YOUR INSTRUCTIONS
Nothing outside the lines below from the one containing "Task: Decrease quantity with the minus button" through the one containing "This screenshot has width=636, height=677." is to be printed; print those exactly, ends included, and drop the pictures.

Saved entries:
===============
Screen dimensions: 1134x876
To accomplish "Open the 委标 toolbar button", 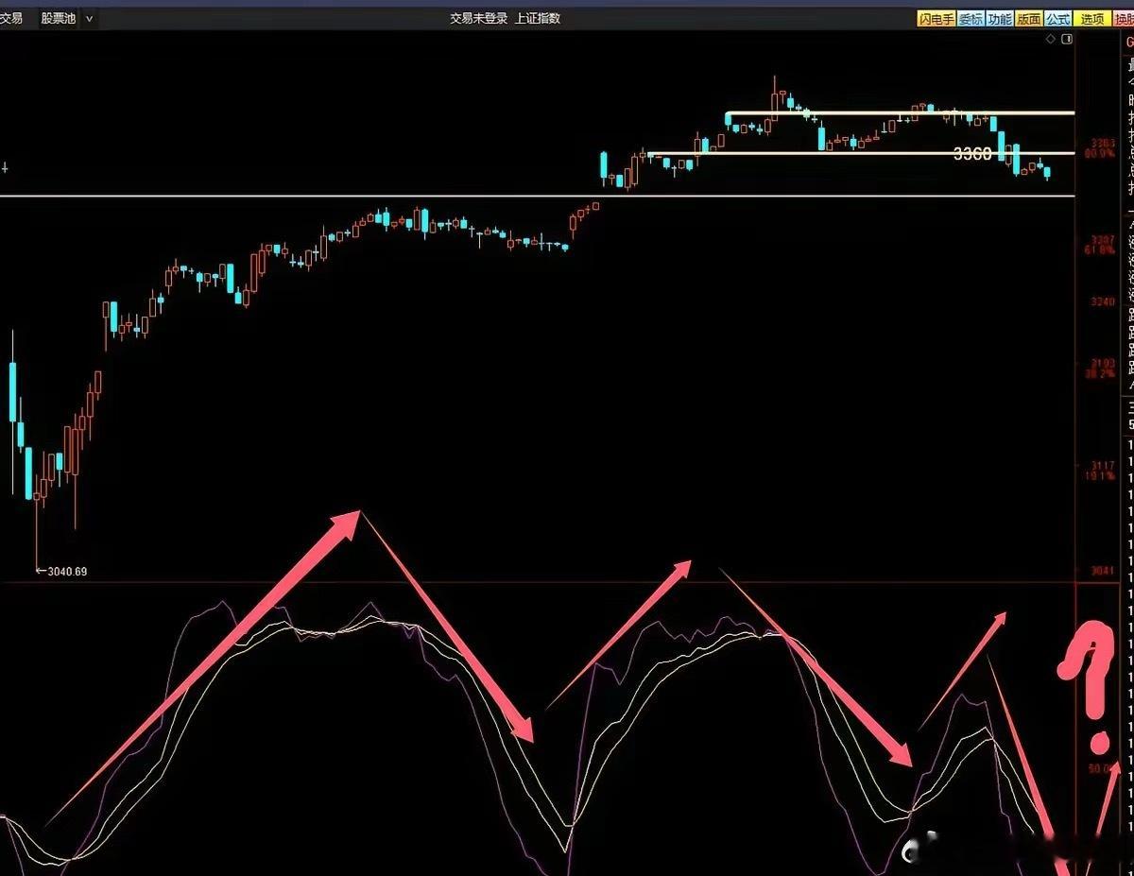I will click(971, 19).
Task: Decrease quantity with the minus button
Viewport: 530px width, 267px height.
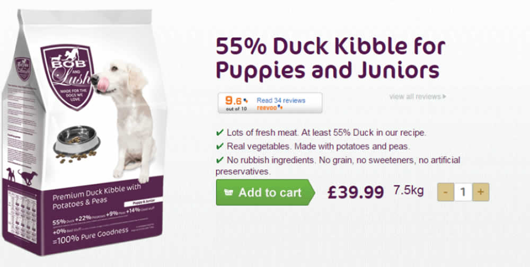Action: 446,192
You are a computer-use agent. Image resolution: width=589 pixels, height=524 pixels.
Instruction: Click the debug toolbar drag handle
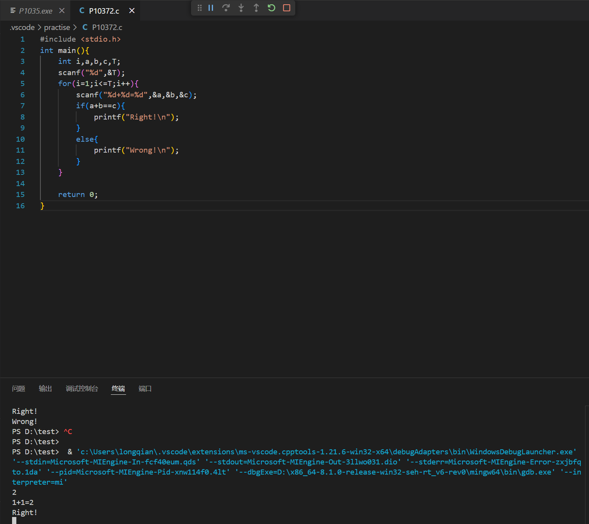(199, 8)
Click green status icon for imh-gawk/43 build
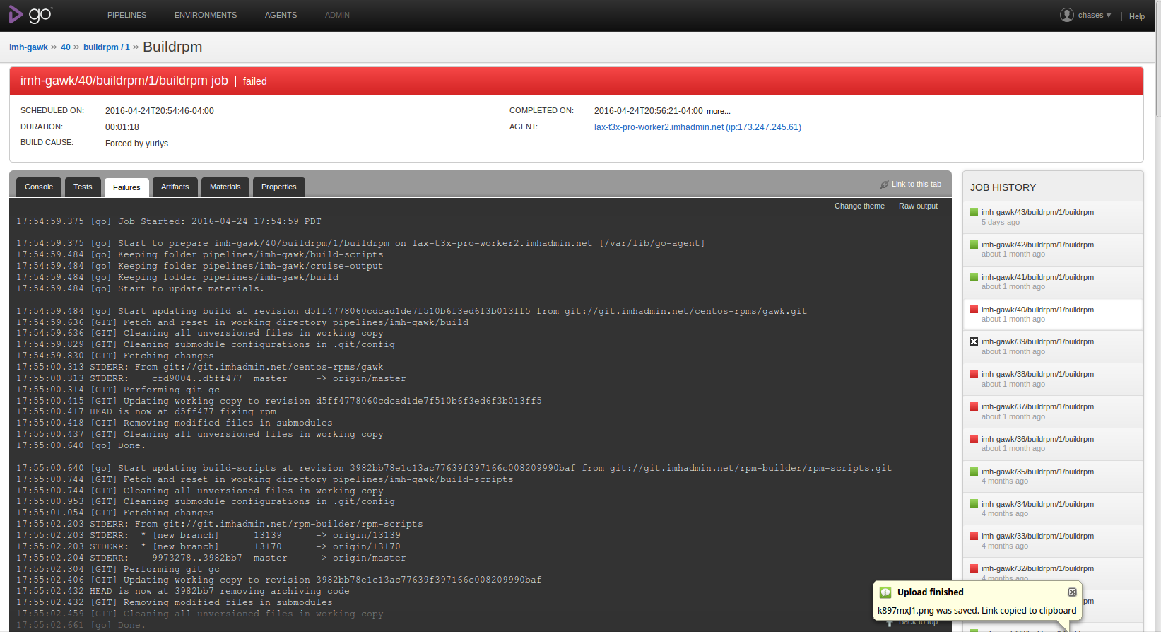Screen dimensions: 1161x632 [973, 212]
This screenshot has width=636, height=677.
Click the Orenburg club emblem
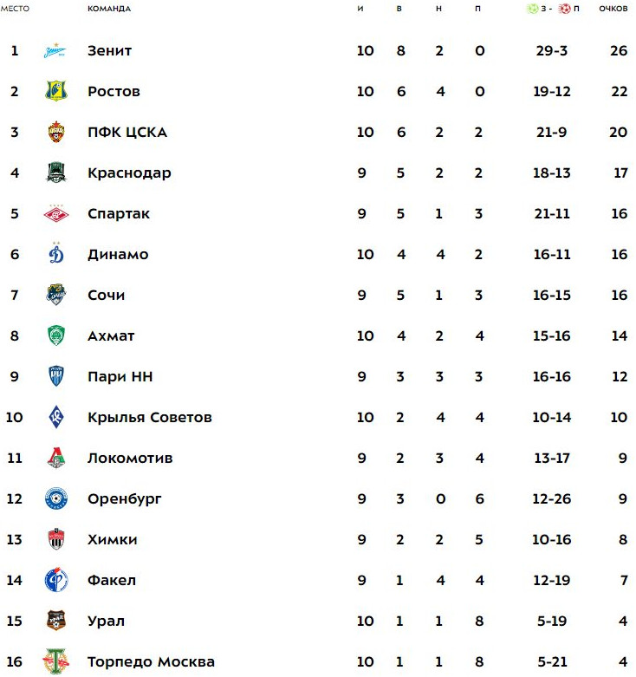[55, 499]
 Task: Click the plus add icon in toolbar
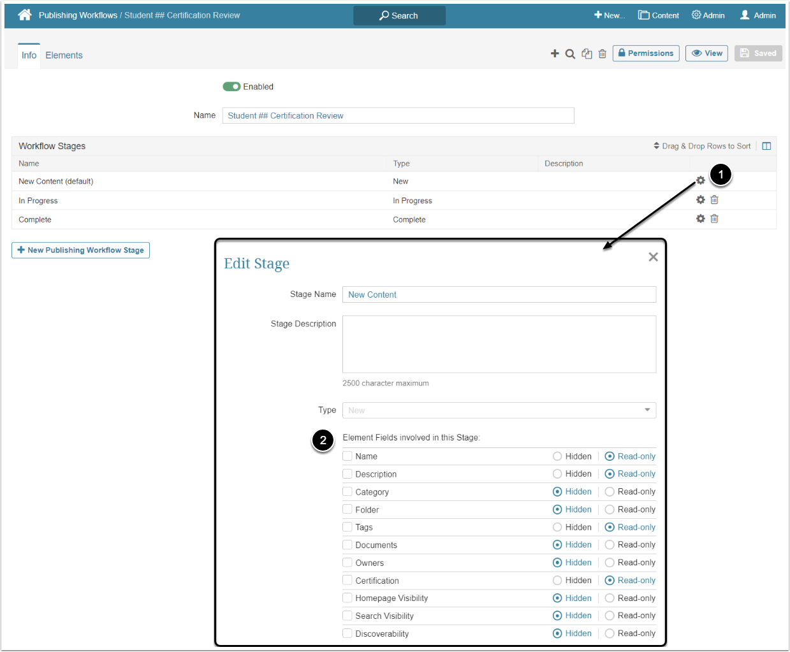coord(555,54)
===============
RESULT FOR THIS EXERCISE
Task: Decrease quantity with the minus button
Viewport: 530px width, 267px height.
Action: 446,192
You are a computer-use agent. Image resolution: width=589 pixels, height=524 pixels.
Instruction: Click the debug toolbar drag handle
(199, 8)
Click green status icon for imh-gawk/43 build
Screen dimensions: 1161x632 [973, 212]
This screenshot has width=636, height=677.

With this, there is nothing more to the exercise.